ASCs in Recently Diagnosed Non-ischemic Heart Failure (ARIISE)

March 27, 2026 updated by: Cell to Cure ApS

A Danish, Double-blind, Randomized Placebo-controlled Clinical Trial Evaluating Allogeneic Adipose Tissue Derived Mesenchymal Stromal Cell Therapy in Patients With Recently Diagnosed Non-ishemic Heart Failure With Reduced Ejection Fraction

The goal of this clinical trial is to investigate the efficacy and safety of intravenous infusions of allogeneic adipose tissue-derived mesechymal stromal cells in patients with recently diagnosed non-ischemic heart failure in restoring cardiac function compared to placebo. The primary outcome of this trial is the change in left ventricular ejection fraction 6 month after treatment compared to placebo. Participants will be given two treatments with one month apart of either allogeneic adipose tissue-derived mesechymal stromal cells or placebo.

Study Overview

Status

Withdrawn

Conditions

Intervention / Treatment

Detailed Description

Non-ischemic heart failure (NIHF) is the leading reason for heart transplantation. The disease can be caused by several different factors, which include genetic disposition, inflammation, hypertension, alcohol consumption, and arrhythmia.
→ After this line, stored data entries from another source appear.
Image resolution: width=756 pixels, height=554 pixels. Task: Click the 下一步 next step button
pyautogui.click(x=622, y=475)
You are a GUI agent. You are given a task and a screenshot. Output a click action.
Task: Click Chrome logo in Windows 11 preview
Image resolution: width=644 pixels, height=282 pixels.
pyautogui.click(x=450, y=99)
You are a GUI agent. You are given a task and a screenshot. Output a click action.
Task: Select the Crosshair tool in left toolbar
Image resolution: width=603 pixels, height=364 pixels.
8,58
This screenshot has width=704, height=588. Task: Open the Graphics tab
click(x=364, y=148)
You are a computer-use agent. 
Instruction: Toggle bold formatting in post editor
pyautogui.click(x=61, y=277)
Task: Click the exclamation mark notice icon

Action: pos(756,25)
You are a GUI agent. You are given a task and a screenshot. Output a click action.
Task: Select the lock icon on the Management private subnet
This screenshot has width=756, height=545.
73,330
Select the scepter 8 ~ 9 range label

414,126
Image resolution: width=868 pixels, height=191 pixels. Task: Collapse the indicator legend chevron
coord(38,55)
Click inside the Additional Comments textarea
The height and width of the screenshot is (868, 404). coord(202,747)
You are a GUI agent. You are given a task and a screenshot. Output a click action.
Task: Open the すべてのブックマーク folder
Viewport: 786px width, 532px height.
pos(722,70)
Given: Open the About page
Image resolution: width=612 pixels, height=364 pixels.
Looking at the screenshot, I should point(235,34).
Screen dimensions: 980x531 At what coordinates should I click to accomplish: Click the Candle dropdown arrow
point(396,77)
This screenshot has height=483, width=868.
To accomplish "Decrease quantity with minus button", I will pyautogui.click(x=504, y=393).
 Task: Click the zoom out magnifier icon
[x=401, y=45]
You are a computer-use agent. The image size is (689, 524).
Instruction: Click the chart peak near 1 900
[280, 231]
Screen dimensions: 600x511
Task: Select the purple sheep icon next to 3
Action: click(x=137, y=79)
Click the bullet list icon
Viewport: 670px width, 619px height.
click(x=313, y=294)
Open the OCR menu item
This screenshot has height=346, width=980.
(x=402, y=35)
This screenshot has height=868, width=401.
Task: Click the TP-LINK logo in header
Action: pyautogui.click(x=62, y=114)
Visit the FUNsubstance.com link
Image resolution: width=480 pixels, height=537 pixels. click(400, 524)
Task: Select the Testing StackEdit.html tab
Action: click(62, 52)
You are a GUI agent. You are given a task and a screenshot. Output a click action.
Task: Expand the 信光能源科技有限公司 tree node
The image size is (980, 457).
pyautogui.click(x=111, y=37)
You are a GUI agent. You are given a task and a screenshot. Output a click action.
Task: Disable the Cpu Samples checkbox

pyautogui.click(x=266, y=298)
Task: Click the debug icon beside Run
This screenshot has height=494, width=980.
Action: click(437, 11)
Regardless of the aetiology, immune activation in myocardium leads to collagen deposition and decreases the function of heart. There are currently no treatment options, which reverse the inflammatory component in NIHF.

For the past decade, cell therapy has been tested as treatment option for ischemic and non-ischemic heart failure. Especially the mesenchymal stromal cell (MSC) has shown encouraging results for their potential to improve cardiac function in patients with non-ischemic heart failure along with its safety. The cardiac improvement may be related to the immunomodulation as MSC is known by its ability to modulate the immune system and has successfully been applied clinically as a novel active immunosuppressor.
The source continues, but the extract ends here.